4 files changed, 52 insertions, 19 deletions
diff --git a/paper/paper.tex b/paper/paper.tex
index d2fdcb9..36eccc7 100644
--- a/paper/paper.tex
+++ b/paper/paper.tex
@@ -63,6 +63,7 @@
 \newtheorem{corollary}{Corollary}
 \newtheorem{remark}{Remark}
 \newtheorem{proposition}{Proposition}
+\newtheorem{definition}{Definition}
 
 \begin{document} 
 
diff --git a/paper/sections/appendix.tex b/paper/sections/appendix.tex
index 80692d0..65576bb 100644
--- a/paper/sections/appendix.tex
+++ b/paper/sections/appendix.tex
@@ -1,9 +1,9 @@
-\subsection*{Proof of support recovery lemma}
+\subsection{Proof of support recovery lemma}
 
 
-\subsection*{Upper-bound for $\|\nabla f(\theta^*)\|_\infty$}
+\subsection{Upper-bound for $\|\nabla f(\theta^*)\|_\infty$}
 
-We show an upper-bound for $ 2 \|\nabla f(\theta^*) \|_\infty$. If we only consider the first measurement of every cascade, this can be done easily. Let $N$ be the number of cascades (to distinguish from $n$ number of total measurements).
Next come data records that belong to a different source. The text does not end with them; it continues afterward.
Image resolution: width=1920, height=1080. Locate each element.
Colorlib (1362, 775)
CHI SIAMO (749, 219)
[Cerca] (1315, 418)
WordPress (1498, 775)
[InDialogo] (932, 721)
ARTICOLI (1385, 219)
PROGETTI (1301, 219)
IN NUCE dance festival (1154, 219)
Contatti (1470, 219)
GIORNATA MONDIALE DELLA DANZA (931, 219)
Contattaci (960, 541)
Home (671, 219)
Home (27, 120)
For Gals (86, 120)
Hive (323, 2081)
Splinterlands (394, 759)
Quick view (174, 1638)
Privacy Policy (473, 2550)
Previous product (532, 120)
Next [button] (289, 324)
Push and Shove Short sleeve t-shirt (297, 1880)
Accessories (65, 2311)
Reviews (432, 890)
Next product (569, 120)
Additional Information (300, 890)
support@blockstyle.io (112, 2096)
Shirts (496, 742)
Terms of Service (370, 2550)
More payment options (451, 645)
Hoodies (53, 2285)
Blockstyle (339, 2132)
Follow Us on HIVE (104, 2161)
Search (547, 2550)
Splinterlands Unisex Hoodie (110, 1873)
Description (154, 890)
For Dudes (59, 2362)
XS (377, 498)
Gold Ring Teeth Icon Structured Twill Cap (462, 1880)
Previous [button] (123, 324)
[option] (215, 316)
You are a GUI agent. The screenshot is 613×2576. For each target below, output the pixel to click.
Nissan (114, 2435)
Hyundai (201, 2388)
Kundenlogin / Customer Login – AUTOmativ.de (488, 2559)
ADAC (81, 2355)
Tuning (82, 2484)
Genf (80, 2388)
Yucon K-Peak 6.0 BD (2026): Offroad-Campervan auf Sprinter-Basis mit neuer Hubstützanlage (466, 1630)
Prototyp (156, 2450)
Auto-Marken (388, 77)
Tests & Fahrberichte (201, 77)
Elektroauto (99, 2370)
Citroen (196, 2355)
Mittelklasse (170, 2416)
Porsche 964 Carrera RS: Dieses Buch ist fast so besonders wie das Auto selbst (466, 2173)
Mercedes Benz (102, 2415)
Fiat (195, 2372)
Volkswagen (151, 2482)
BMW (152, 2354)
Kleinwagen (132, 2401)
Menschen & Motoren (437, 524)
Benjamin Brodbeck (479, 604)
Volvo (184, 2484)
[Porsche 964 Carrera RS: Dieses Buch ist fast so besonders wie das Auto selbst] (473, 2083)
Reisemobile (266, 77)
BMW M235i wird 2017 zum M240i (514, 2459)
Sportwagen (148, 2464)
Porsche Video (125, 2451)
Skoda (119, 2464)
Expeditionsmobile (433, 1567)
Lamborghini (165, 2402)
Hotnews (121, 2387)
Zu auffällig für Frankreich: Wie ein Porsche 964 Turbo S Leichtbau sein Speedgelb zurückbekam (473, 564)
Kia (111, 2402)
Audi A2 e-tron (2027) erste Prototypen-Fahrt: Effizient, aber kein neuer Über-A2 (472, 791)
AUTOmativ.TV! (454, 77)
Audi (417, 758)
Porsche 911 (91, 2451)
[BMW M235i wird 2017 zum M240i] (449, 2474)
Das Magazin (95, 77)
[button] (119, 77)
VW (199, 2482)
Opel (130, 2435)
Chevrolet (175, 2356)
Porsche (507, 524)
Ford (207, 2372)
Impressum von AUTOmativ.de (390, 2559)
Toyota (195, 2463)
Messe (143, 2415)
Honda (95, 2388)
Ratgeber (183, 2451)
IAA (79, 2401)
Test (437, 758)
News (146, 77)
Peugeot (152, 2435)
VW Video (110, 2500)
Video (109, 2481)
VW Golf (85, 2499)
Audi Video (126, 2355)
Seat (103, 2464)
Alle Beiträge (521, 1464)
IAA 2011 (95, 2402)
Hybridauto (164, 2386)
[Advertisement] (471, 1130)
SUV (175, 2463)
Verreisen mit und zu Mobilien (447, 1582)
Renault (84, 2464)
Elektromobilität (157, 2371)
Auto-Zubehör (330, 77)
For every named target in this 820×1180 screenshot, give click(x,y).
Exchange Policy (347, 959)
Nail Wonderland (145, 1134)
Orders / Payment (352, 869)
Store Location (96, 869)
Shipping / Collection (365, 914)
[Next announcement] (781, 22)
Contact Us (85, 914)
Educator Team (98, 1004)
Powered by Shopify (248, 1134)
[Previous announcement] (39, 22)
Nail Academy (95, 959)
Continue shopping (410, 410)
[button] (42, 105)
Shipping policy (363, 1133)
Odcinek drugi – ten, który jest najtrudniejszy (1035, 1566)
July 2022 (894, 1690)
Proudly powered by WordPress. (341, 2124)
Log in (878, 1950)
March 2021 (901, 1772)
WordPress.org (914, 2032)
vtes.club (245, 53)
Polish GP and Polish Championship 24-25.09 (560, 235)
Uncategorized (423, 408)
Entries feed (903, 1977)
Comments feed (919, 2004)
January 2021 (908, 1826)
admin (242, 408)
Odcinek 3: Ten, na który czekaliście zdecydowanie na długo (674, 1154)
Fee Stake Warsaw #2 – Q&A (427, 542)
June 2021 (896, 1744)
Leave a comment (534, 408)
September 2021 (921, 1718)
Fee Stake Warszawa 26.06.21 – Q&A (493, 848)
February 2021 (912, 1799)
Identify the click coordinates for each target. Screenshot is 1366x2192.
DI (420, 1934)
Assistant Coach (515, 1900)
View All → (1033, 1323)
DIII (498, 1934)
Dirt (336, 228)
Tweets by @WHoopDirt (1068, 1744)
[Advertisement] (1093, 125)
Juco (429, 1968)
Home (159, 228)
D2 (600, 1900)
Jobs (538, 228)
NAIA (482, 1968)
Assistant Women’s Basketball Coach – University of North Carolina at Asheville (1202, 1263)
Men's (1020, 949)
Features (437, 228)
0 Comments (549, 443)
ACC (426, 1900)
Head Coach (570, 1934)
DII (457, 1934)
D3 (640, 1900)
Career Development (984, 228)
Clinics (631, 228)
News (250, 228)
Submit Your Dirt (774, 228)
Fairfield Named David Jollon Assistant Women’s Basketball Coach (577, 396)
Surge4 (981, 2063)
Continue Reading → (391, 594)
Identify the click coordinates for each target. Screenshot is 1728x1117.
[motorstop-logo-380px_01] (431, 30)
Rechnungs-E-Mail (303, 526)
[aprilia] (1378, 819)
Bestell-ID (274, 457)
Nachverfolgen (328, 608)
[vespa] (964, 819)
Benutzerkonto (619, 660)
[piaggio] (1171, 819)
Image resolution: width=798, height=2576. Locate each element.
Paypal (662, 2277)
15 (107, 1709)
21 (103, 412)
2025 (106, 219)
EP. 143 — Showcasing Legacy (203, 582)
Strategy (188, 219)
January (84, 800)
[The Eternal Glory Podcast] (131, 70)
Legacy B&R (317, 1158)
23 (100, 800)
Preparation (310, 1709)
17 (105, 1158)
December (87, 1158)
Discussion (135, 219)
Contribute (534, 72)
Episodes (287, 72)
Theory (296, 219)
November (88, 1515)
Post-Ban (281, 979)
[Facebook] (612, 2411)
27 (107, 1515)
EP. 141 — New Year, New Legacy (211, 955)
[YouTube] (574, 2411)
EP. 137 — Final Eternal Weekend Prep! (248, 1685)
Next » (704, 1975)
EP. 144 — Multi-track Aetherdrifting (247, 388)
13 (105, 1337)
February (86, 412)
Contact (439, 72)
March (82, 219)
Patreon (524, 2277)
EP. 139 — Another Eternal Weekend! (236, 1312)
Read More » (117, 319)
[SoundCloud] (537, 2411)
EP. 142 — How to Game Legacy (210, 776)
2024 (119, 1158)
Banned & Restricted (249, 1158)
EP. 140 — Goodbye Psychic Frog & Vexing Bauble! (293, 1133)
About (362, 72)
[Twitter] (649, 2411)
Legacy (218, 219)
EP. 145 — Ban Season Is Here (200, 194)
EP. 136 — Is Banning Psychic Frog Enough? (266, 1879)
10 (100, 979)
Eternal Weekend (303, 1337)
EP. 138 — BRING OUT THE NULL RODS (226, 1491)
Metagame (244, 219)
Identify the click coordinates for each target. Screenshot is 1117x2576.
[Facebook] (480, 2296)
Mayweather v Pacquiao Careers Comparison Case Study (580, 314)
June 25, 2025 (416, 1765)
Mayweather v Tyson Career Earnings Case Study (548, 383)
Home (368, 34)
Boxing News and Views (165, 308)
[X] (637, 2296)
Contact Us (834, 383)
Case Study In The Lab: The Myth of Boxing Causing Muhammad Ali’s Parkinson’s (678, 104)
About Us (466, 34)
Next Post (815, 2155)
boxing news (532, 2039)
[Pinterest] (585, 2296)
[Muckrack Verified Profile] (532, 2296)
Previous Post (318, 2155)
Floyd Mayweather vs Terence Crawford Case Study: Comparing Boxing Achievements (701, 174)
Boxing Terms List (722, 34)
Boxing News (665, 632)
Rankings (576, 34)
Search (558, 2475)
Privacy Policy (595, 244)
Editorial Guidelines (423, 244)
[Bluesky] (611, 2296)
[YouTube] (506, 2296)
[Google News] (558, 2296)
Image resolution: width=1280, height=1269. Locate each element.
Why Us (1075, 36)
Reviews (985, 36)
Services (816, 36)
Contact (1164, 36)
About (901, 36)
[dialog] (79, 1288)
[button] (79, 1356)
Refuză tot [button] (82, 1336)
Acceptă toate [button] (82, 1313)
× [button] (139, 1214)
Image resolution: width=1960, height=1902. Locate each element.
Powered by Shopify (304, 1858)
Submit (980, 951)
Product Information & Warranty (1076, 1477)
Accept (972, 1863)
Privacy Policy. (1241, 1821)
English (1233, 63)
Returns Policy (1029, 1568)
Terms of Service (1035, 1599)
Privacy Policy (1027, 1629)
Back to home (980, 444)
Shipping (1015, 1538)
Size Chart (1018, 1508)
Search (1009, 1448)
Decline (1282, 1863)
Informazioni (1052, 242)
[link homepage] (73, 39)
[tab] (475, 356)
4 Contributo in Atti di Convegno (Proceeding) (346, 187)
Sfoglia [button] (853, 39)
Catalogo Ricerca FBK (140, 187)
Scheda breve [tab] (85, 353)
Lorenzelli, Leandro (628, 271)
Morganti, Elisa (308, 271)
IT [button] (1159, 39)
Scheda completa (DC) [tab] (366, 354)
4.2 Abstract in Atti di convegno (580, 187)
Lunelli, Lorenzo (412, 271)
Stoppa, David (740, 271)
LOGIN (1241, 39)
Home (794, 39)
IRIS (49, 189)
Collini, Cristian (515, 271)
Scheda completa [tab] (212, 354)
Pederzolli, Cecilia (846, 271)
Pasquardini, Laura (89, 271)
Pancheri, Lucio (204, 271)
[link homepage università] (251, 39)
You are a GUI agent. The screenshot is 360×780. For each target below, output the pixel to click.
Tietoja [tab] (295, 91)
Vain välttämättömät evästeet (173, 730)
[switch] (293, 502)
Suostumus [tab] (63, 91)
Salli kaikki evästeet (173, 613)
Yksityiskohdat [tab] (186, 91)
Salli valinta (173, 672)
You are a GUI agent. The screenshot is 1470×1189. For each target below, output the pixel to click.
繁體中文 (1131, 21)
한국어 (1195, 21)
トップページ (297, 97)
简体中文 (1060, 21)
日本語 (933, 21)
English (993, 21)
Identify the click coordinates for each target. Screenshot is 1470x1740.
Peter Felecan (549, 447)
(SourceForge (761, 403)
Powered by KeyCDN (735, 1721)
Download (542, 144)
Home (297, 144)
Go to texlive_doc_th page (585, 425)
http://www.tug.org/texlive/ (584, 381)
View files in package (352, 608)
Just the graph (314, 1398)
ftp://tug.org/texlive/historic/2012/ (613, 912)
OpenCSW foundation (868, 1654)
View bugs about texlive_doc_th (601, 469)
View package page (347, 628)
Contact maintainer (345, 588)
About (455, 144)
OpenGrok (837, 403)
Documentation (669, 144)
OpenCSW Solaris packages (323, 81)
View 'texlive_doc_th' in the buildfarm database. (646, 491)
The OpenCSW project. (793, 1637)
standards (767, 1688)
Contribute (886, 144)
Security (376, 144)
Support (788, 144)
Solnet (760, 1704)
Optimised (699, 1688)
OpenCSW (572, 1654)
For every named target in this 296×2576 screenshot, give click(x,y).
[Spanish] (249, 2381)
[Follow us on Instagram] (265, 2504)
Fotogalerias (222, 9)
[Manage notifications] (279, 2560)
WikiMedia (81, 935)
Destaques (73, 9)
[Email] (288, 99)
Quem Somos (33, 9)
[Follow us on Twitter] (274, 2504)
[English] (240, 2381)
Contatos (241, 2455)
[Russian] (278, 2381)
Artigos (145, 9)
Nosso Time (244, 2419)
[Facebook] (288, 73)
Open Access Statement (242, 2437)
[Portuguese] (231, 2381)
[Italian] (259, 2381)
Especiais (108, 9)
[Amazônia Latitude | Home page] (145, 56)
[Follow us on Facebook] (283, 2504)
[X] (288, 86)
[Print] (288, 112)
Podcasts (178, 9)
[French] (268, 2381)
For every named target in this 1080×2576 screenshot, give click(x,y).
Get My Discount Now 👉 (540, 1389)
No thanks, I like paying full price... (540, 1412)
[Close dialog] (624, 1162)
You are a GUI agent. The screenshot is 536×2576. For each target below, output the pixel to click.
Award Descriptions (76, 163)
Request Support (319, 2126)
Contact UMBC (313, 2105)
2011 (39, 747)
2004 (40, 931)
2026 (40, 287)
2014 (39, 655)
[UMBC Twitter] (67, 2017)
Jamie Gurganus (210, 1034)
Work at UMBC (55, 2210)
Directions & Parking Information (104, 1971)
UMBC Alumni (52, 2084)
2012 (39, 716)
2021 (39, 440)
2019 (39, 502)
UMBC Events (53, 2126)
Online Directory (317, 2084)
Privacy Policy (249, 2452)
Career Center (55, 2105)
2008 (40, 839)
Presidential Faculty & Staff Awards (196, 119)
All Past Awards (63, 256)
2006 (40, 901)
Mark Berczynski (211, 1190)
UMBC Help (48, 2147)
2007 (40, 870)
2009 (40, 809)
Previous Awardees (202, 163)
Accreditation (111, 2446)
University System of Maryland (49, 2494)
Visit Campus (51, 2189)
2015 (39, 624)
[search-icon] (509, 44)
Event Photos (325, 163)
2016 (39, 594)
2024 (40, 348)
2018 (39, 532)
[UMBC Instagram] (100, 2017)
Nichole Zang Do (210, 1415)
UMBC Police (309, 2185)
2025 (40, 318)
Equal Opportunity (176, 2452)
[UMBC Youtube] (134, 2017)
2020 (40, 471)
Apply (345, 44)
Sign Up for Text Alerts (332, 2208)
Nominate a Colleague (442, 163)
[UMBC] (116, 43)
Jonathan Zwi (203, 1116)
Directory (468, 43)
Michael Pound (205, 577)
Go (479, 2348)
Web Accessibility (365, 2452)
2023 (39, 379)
Begin by noting that:
+We show an upper-bound for $ 2 \|\nabla f(\theta^*) \|_\infty$. If we only consider the first measurement of every cascade, this can be done easily. Let $N$ be the number of cascades (to distinguish from $n$ number of total measurements). Begin by noting that for a node $\alpha$:
 
 \begin{align}
 \nabla_k f(\theta) & = \sum^n_{i=1} \frac{b^i x^i_k}{1 - e^{\langle x^i, \theta \rangle}} - \sum^n_{i=1} x^i_k \nonumber \\
@@ -19,7 +19,7 @@ $\nabla f(\theta^*)$ is a $N/p_{\min}$-subgaussian variable, where $p_{\min}$ is
 We show that its expectation is $0$ by conditioning on the seed set $S$:
 
 \begin{align}
-\mathbb{E} \left( \nabla_k f(\theta) \right) & = \sum_{i=1}^N \mathbb{E} \left[ x^i_k \left( \frac{b^i}{\mathbb{P}(\text{node } \alpha \text { infected})} - 1\right) \right] \nonumber \\
+\mathbb{E} \left( \nabla_k f(\theta) \right) & = \sum_{i=1}^N \mathbb{E} \left[ x^i_k \left( \frac{b^i}{\mathbb{P}(\alpha \text { infected})} - 1\right) \right] \nonumber \\
 & = \sum_{i=1}^N \mathbb{E}_S \left[ \mathbb{E}\left[x^i_k \left( \frac{b^i}{\mathbb{P}(\alpha \text { infected})} - 1\right) \middle| S \right] \right] \nonumber \\
 & = \sum_{i=1}^N  \mathbb{E}\left[x^i_k \left( \frac{ \mathbb{E}_S \left[ b^i \middle| S \right]}{\mathbb{P}(\alpha \text { infected})} - 1\right)  \right] \nonumber \\
 & = 0 \nonumber
@@ -30,7 +30,7 @@ Therefore, $\nabla f(\theta^*)$ is the sum of zero-mean variables, upper-bounded
 By union bound and characterization of sub-gaussian variables:
 
 \begin{equation}
-\mathbb{P}(\| \nabla f(\theta) \|_{\infty} > \lambda) \leq 2 \exp \left( -\frac{\lambda^2 p_{\min}}{2n} + \log p \right)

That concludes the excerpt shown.